Representative histology for optogenetic experiments.

A, Optic fiber placement and ChR2 expression. B, Tetrode placement for CA1, arrow indicates location of tetrode tip.

CA1 neuron response to ACC stimulation,

A, Heatmap for CA1sup neuron spiking (bin 20 ms) during wakefulness ACC stimulations (N = 94). B, Heatmap for CA1deepp neuron spiking (bin 20 ms) during wakefulness ACC stimulations (N = 34). Linear mixed effect model revealed no difference between CA1sublayers following ACC stimulation during wakefulness, p = .549.

A–E, Heatmaps for CA1 pyramidal neuron spiking (bin, 20 ms) separated per animal. E, Note, Animal 5 only had one recorded CA1sup neuron. That neuron was added to the CA1deep heatmap (Indicated by blue star).

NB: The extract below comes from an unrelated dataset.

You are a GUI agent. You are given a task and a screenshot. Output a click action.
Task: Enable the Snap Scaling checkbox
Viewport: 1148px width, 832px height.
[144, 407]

Putative Classifications of CA1 neurons.

A, Normalized waveform averaged across all recorded neurons for each neuron subtype in optogenetic stimulation studies (Pyramidal N = 130, PVs N = 17, V-type N = 17). B, Putative classifications of neurons based on neuron firing rate and spike width. C, Inter-spike interval for each neuron subtype. D, PV and V-type interneuron burst-index comparison. A two-sided Mann-Whitney U test revealed that PV neurons (N = 17) showed a significantly higher burst index than V-type neurons (N = 17), p < .01. Points indicate individual neurons; horizontal black lines indicate group medians and vertical black lines indicate interquartile ranges. E, Median response latency of significantly responsive neurons following ACC stimulation. Left, V-type interneuron had a median latency 10.5 ms (N = 11, IQR = 8.1–13.3 ms). Points indicate individual neurons; horizontal black lines indicate group medians and vertical black lines indicate interquartile ranges. Right, PV interneurons had a median latency of 97.5ms (N = 17, IQR = 37.5–295 ms). CA1sup neurons had a median latency to respond of 370 ms (N = 54, IQR = 130–830 ms). Points indicate median and horizontal lines interquartile ranges (IQR).

Per animal CA1 interneurons response to ACC stimulation,

A, Heatmap of PV interneuron activity following stimulation of the ACC (bin, 5 ms; N = 17). Colored spheres to the left of each row indicate animal identity. Neurons from the same animal share the same color. B, Heatmap of V-type interneurons spiking activity following stimulation of the ACC (bin, 1 ms; N = 17).